Fig. 7.. CD8⁺ T cells in unexposed individuals against conserved SARS-CoV-2 epitopes exhibit a predominant memory phenotype.

(A) Representative flow cytometry plots showing the distribution of SARS-CoV-2–specific CD8⁺ T cells across the naïve and memory subsets defined on the basis of the expression of CD45RA and CCR7 markers: naïve (CD45RA⁺CCR7⁺), central memory (CM, CD45RA⁻CCR7⁺), effector memory (EM, CD45RA⁻CCR7⁻), and effector memory expressing CD45RA (TEMRA, CD45RA⁺CCR7⁻) in healthy, unexposed individuals. The antigen-specific CD8⁺ T cells were enriched using magnetic beads. (B) Quantification of SARS-CoV-2–specific CD8⁺ T cells across the naïve and memory subsets in healthy, unexposed individuals. (C) Correlation between the average sequence similarity of SARS-CoV-2 epitopes across hCoVs and the frequency of memory (nonnaïve) CD8⁺ T cells.

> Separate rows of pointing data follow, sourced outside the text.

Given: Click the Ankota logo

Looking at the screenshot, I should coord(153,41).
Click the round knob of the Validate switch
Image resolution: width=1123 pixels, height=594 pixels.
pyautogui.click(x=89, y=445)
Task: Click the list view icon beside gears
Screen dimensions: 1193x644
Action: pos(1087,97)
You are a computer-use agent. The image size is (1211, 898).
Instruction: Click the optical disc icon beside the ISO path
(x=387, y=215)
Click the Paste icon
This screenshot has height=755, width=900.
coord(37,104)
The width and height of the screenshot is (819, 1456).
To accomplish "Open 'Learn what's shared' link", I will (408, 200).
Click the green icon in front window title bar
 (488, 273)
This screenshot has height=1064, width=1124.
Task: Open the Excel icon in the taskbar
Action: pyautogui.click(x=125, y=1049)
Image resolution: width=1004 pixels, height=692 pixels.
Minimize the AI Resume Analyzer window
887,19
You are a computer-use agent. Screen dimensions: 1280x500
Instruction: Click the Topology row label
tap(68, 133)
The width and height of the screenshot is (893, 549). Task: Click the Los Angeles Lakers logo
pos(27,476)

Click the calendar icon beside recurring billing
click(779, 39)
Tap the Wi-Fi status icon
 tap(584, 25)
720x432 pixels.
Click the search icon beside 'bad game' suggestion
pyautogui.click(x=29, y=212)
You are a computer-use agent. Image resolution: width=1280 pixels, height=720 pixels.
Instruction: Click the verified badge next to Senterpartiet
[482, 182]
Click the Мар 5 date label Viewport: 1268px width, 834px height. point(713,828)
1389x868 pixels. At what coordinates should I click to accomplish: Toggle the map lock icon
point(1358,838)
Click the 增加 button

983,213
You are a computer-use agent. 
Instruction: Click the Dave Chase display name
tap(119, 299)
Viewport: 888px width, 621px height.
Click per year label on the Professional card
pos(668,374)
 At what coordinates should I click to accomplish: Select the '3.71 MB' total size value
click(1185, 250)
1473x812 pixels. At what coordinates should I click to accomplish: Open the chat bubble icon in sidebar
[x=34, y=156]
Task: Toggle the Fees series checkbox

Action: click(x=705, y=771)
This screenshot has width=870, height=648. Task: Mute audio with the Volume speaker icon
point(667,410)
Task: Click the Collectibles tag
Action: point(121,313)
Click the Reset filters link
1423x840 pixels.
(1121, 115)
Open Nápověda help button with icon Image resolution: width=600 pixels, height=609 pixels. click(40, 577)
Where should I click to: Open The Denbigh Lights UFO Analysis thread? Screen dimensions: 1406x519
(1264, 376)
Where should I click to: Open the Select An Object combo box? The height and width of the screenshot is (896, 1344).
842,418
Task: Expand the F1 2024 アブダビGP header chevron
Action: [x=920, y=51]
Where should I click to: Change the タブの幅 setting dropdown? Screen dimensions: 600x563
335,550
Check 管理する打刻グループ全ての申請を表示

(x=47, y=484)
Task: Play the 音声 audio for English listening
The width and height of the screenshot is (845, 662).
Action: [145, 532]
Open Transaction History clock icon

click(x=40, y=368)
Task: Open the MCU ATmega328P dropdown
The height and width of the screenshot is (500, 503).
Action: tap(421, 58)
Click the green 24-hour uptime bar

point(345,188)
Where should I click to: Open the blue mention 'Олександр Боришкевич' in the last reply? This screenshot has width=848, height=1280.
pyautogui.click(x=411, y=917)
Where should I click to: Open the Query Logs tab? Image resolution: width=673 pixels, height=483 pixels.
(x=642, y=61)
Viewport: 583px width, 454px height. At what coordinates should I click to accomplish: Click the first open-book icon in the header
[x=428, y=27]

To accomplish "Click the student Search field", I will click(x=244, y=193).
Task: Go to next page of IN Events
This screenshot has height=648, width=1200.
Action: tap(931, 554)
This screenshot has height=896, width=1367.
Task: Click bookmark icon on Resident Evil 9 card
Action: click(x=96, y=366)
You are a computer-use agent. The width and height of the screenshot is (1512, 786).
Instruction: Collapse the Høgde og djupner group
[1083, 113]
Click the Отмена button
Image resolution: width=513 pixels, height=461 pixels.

Fig. 8.. COVID-19 patients with divergent clinical outcomes exhibit distinct SARS-CoV-2 epitope–specific CD8⁺ T cell responses.

The frequency of SARS-CoV-2 epitope–specific CD8⁺ T cells across unexposed individuals and COVID-19 patients with mild (n = 13) and severe (n = 11) infections: (A) ORF1ab, (B) S, (C) M, and (D) N. The adjusted P value as determined by Dunn’s test corrected for multiple comparisons is reported for specificities with a significant difference between patients with mild and severe COVID-19. (E) Correlation between the average sequence similarity of SARS-CoV-2 epitopes across hCoVs and the frequency of antigen-specific CD8⁺ T cells in patients with COVID-19. (F) The distribution of SARS-CoV-2–specific TCR motifs shared between unexposed individuals and patients with COVID-19. TCR motifs were identified using GLIPH2. A lower WHO score indicates milder symptoms. TCR motifs shared between unexposed individuals and patients with mild COVID-19 were identified by conserved SARS-CoV-2 epitopes. In contrast, TCR motifs characterizing patients with severe COVID-19 were detected in unexposed individuals using peptides that were primarily unique to SARS-CoV-2 (adjusted P = 0.00019, Fisher’s test). (G) Representative flow cytometry plots showing the distribution of SARS-CoV-2–specific CD8⁺ T cells across the naïve and memory subsets in patients with COVID-19. The antigen-specific CD8⁺ T cells were enriched using magnetic beads. Quantification of SARS-CoV-2–specific CD8⁺ T cells across the naïve and memory subsets in patients with (H) mild and (I) severe COVID-19.